In 21st-century Igloolik, as in other Arctic communities, the opposing worlds of “town life” and subsistence hunting life out on the ice and land are warring forces. Is it possible to live in such an inhospitable place if you are no longer an “ice-adapted” hunter? “It’s like watching a death spiral in the making,” S
onia says. “Think of it: It costs $250 in gas for the snowmobile to go out and get a seal. How can you expect people to live traditionally?”
The seasonal cycle in Igloolik now is very different from 75 years ago. In the fall the annual sealift arrives, bringing a year’s supply of fuel, building materials, snowmobiles, fire trucks, guns, ammunition, food, televisions, and clothing. In January, when the sun appears, there’s a townwide celebration with a qulliq-lighting ceremony, a feast, games, and a talent show. There’s singing and dancing—not just traditional Inuit dances but the whalers’ square dances, accompanied by an accordion with Inuktitut calls.

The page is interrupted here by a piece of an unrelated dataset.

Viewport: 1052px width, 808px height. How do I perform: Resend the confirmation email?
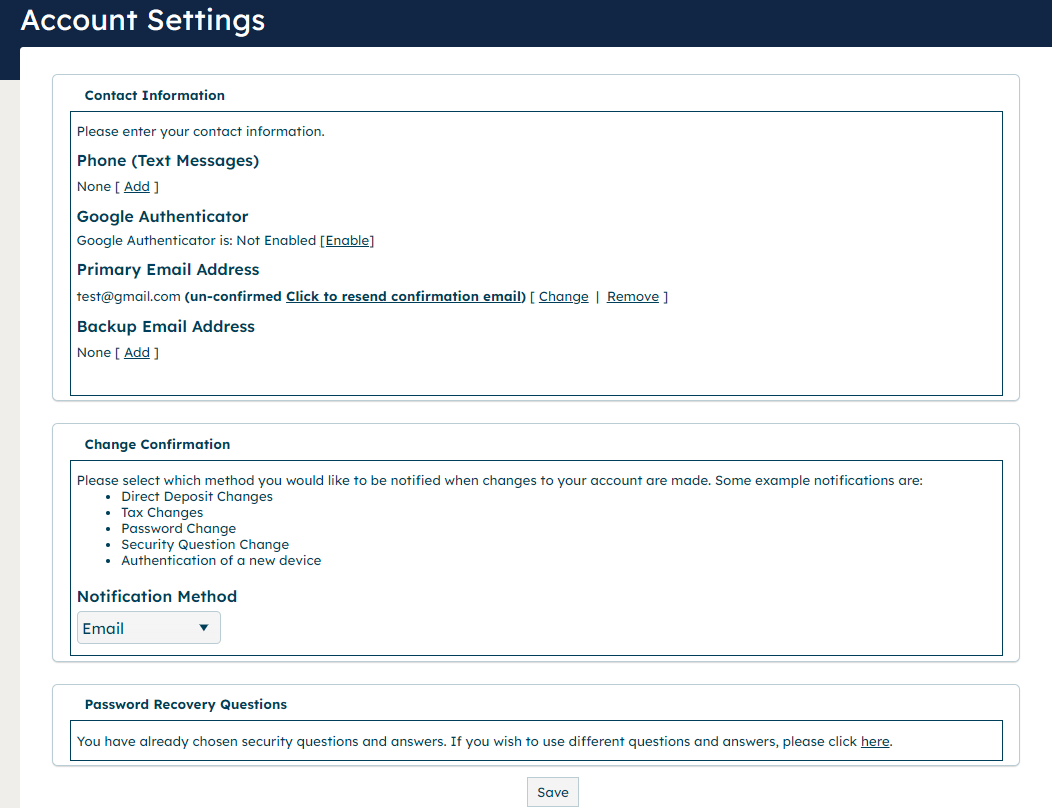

Sonia has recently met some young hunters who go out every day and hunt for their families and are committed to living a more traditional life, drug free. “There are about a hundred of them,” she tells me. “They’re wonderful young men, and their wives are trying hard too. There’s always hope, isn’t there?”
DINNER PARTY. Carolyn has made one of her amazing patchwork meals with piquant tastes of curry, Mexican spices, homemade wine, and fresh-baked bread. She has invited Georgia, a tiny, sassy, spry woman who is nearly 80 but looks 60. She says she came to Igloolik one summer as a young woman to help the local priest and never left. She’s written a lively diary of her early years here. American born, she changed her citizenship quickly to Canadian, dropping her surname in protest against Operation Surname. “Now I’m just Georgia. That seemed like enough.” She has done a little of everything in town and helps Carolyn at school, teaching reading and writing. “I live in a tiny house in the Catholic part of town. I like it there just fine,” she says.
Sonia walks up the stairs, followed by Mitch. He tells the crowd he has just been relieved of his job. “Too bad,” John says. “I claimed you were personally known by every polar bear between Greenland, Ellesmere Island, and Igloolik.”